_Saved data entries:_
↓↓↓
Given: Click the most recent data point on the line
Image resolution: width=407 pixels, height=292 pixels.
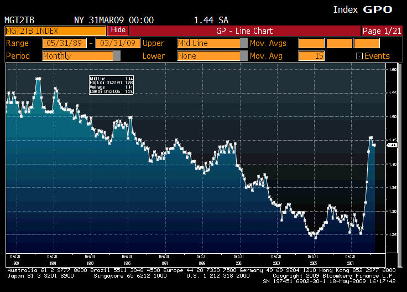Looking at the screenshot, I should pos(374,145).
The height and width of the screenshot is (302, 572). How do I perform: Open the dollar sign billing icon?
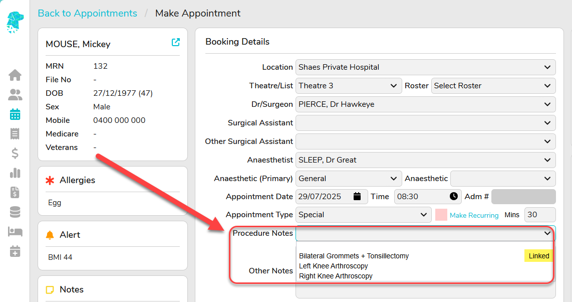coord(15,153)
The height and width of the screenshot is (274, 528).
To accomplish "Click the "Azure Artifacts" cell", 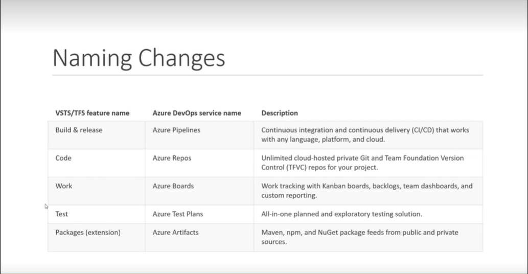I will [x=175, y=232].
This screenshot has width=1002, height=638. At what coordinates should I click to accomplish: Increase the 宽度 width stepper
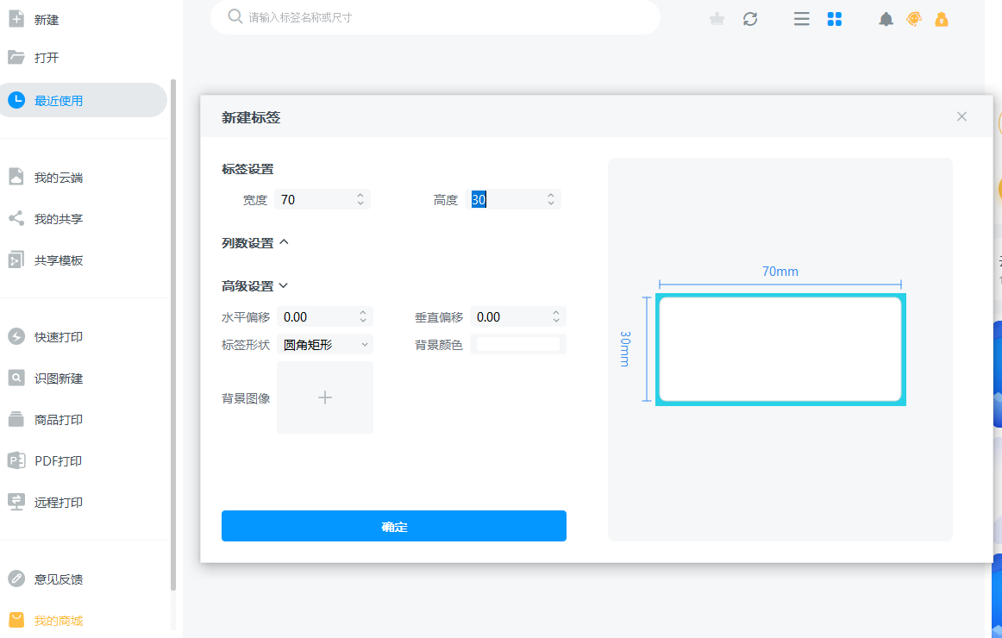360,196
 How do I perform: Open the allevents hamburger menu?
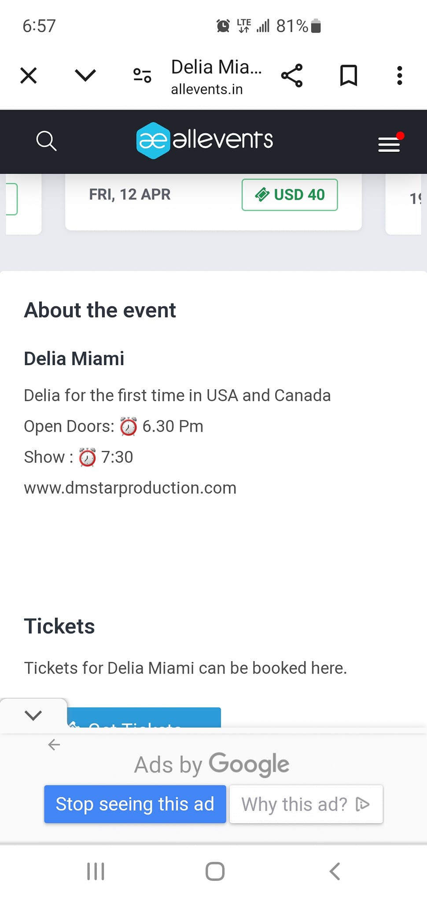coord(389,144)
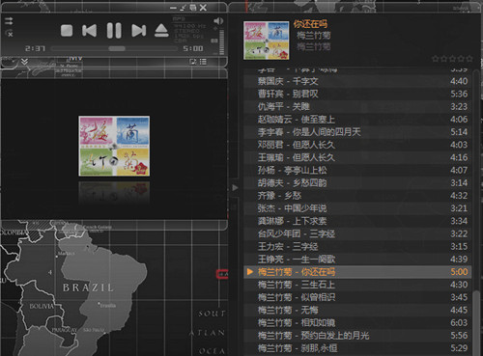
Task: Collapse the playlist with the side arrow
Action: pyautogui.click(x=235, y=187)
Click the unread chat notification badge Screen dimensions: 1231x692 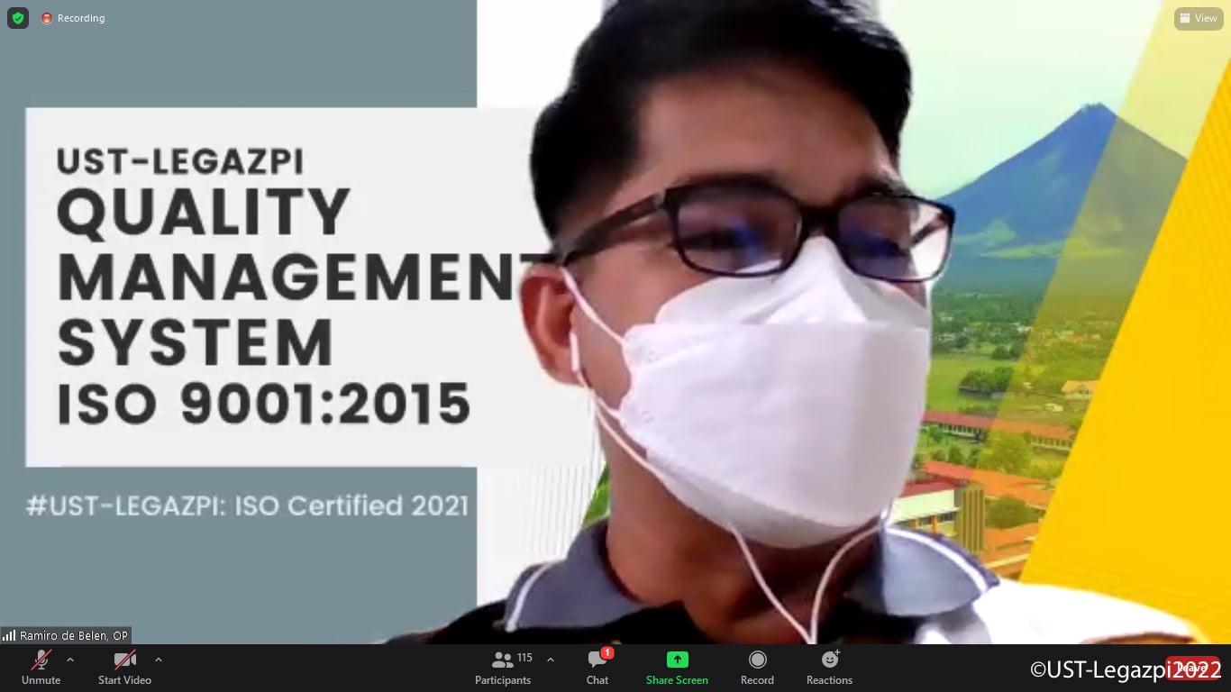[x=607, y=652]
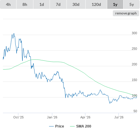Viewport: 140px width, 134px height.
Task: Click the Apr '26 axis label
Action: click(85, 117)
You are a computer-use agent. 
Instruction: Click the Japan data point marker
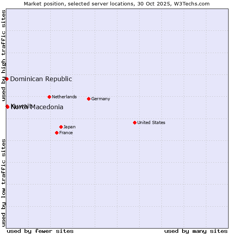pyautogui.click(x=61, y=127)
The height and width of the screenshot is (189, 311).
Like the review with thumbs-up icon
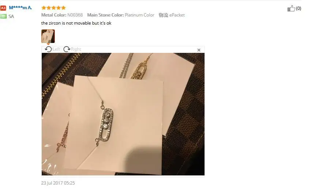291,8
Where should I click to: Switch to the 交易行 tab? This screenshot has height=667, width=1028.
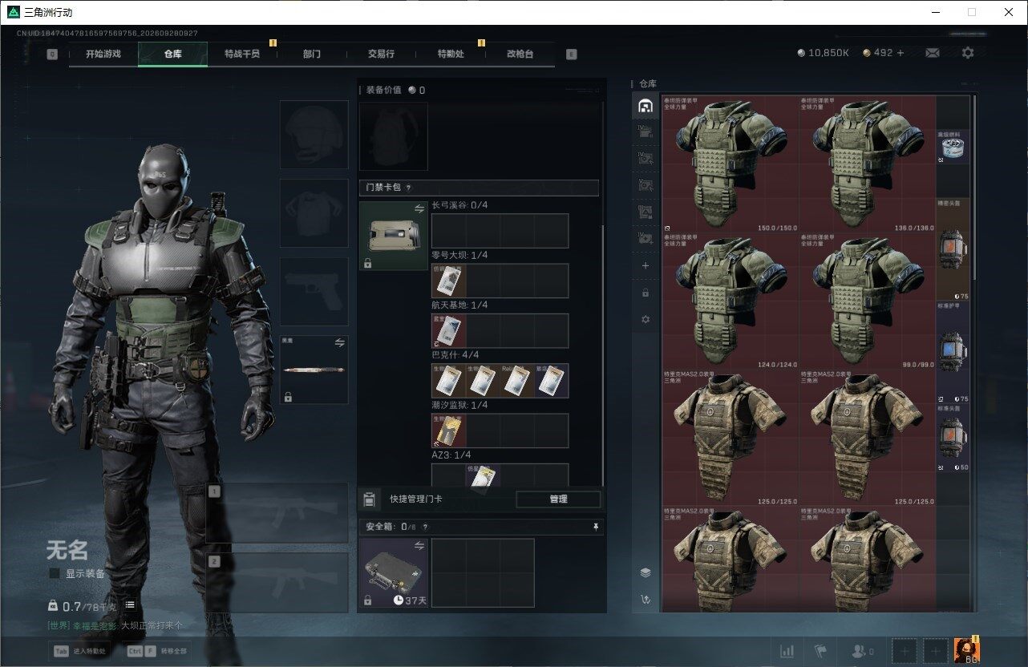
↑↑↑
_EXERCISE GOAL:_ Using the records above, reproduce exactly the lines from the line containing "Instruction: Click the" through the last line, with both ends kept and no pictures.

_RESULT OF THE EXERCISE:_
Instruction: Click the Japan data point marker
pyautogui.click(x=61, y=127)
The height and width of the screenshot is (189, 311).
Like the review with thumbs-up icon
291,8
Where should I click to: Switch to the 交易行 tab? This screenshot has height=667, width=1028.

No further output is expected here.